巧詐は拙誠に如かず
巧詐は拙誠に如かず
- 出典:『韓非子』説林上(ウィキソース「韓非子/說林上」参照)
- 解釈:巧みにごまかしたものは、拙くても誠意・真心のあるものには及ばない。「巧偽は拙誠に如かず」とも。
- 韓非子 … 二十巻五十五篇。戦国時代末期の思想家で、厳格な法治主義を唱え、信賞必罰を行うことを主張した韓非(?~前233)の著作を中心に、のちの法家一派の論を加えたもの。法による富国強兵と君主権の確立が説かれている。ウィキペディア【韓非子】参照。
故曰、巧詐不如拙誠。
故に曰く、巧詐は拙誠に如かず、と。
- 巧詐 … 巧みににだますこと。うまくごまかすこと。
- 巧詐不如拙誠 … 『説苑』談叢では「巧偽不如拙誠」に作る。「巧偽」も「巧詐」と同義。
- 拙誠 … 拙いながらも誠意・真心のあること。
- 不如 … 比較形。「A不如B」の形で「AはBにしかず」と読み、「AはBに及ばない」「AよりBの方がよい」と訳す。Aの部分が省略されることもある。「不若」も同じ。
樂羊以有功見疑、秦西巴以有罪益信。
楽羊は功有るを以て疑われ、秦西巴は罪有るを以て益〻信ぜらる。
- 楽羊 … 魏の武将。楽羊は中山を攻めたとき、中山の君は人質に取っていた楽羊の息子を殺して羮を作り、楽羊に贈らせた。楽羊はそれを飲み干した。文侯は楽羊が中山から引き揚げてくると、その戦功を賞したが、自分の息子すら食うほどの者は誰でも食わないものはないだろう、と信用しなくなった。ウィキペディア【楽羊】参照。
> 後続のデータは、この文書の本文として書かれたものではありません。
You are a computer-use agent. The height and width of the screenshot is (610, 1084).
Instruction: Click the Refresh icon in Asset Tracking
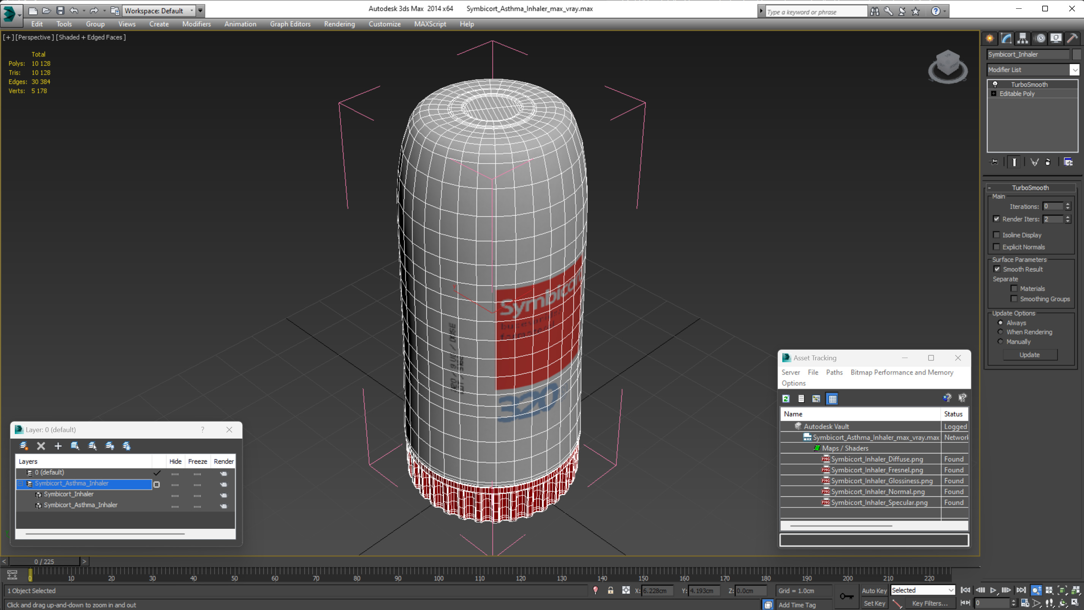(786, 399)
- 見 … 「る」「らる」と読み、「~される」と訳す。受身の意。ここでは「疑わ見」。
- 秦西巴 … 魯の大夫、孟孫の家臣。孟孫が猟をして子鹿を捕え、秦西巴に持ち帰るように言ったが、母鹿が啼いてついてくるので西巴は子鹿を返してやった。孟孫は怒って西巴を追放したが、三ヶ月後に召し返してわが子の守役に任じた。